Brief: Reproduce verbatim only the line that holds "The width and height of the screenshot is (608, 576)." and the lines that follow it to the end of the listing.

Material to process:
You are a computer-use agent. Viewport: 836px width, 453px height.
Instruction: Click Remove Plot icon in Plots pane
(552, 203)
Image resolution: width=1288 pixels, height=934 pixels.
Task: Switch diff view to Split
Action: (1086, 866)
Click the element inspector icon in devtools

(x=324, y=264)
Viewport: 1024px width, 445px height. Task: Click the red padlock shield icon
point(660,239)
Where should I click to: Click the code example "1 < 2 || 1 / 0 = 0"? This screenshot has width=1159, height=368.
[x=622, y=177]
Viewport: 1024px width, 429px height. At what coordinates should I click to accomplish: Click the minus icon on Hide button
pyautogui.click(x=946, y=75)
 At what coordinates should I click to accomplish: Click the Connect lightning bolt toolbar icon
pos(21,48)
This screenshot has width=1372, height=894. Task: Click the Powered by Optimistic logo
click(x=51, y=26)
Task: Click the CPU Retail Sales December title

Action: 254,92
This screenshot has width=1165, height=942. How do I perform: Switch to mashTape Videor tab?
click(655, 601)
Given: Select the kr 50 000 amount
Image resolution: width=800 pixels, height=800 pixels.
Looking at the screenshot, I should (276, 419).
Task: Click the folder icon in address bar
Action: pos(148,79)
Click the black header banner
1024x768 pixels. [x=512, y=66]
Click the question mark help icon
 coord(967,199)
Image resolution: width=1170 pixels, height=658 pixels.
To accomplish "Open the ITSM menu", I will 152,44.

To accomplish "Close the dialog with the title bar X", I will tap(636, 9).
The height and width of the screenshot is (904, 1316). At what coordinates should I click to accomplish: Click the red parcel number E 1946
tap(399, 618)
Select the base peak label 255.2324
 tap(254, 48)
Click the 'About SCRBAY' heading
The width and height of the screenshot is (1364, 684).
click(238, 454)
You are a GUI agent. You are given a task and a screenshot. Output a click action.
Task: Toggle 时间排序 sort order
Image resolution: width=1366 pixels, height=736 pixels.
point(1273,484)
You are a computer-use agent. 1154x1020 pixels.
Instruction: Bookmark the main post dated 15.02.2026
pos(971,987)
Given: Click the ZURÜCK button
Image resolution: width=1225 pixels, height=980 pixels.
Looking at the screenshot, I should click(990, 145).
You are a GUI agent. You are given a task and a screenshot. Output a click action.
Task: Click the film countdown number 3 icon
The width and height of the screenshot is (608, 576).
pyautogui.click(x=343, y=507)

Result:
The width and height of the screenshot is (608, 576).
pyautogui.click(x=343, y=507)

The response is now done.